I drove to a town over the railroad tracks, a rural town with gravel roads. They eat talking turtles there. They say that they don’t but that’s a lie. They lure them in with promises of work and friendship and good benefits. My talking turtle friend hitch hiked a ride with me. Can you hitch hike with someone you know? And isn’t that really turtle suicide?

Right away we were pulled over by the cop, because I’m sure that he could see the turtle in the passenger seat. And there was only one cop, because it’s a small town. The cop tried to take the talking turtle in on an infraction of some obscure town law. Only he made it seem like a favor. Told him he would get him a job as a dishwasher in the backroom with racquetball benefits. So once he had the turtle, I decided to get out of there before I they decided they were cannibals. But the main road didn’t go anywhere. It was a dead end, and I had to turn around in someone’s flower bed, my car spitting gravel.

But somehow, I didn’t leave either. I parked my car alongside the road. I left it there for several days with my cell phone and wallet. And I never called home to let anyone know where I was at.  I don’t remember what kept me there so long. Maybe I decided that I couldn’t leave my turtle friend. Maybe my conscience had grown inside of me.

I didn’t find my turtle friend. They invited me in and showed me the racquetball courts. But the racquetball court was transformed into a music room during the day for the children. My racquetball partner and I played the instruments instead of stretching out the room for racquetball. And we ate the children’s Valentine’s Day candy until the teacher came in after hours. We complimented her on her fine classroom, and hoped we didn’t get blamed for the broken sound board in the violin that was broken before we had arrived.

After racquetball, I attended the town meeting. I stood next to the scheming leader who was also the cop. He stood at the edge of a swamp, talking about his great plans to throw the next “brother” into the swamp. I asked how it was going to work since they weren’t really brothers. DNA would show that. He ignored my question. He was trying to set the whole thing up as a crime scene. He wanted it to look a certain way. “Who’s going to push in the next brother?” he asked.  I pushed the cop leader, but he regained his balance. So I pushed even harder the second time and watched him fall into the poisonous sludge. The crowd was quiet. They had adored their leader and believed his lies. All eyes were on me. I walked quickly out of the building and down the street. I had to get back to my car. I hoped it was still there, because I had been inside for almost a week or more. I felt my pocket to make sure my keys were still there. The entire town was behind me, ready to stone me. I picked up my pace.
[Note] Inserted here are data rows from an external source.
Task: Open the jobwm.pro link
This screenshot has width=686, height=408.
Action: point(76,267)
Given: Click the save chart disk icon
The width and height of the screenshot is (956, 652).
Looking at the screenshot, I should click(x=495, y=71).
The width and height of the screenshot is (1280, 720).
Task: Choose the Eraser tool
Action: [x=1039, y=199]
My car was gone. But Seth Green was there with a tattooed eye. He told me that my car was parked around the corner on the inside of the building (actually a large cultish complex). He said that it was all a set. None of it was real. I could see for myself. Inside there would be placemats for all the actors and visitors, eating meals, ready to watch the debut.

I did look. It was like a grey hair convention in a Big Boy Restaurant. The placemats had our names and rank. Mine read Executive Leader or something like Queen.

I still didn’t believe any of it. I had to get to my car.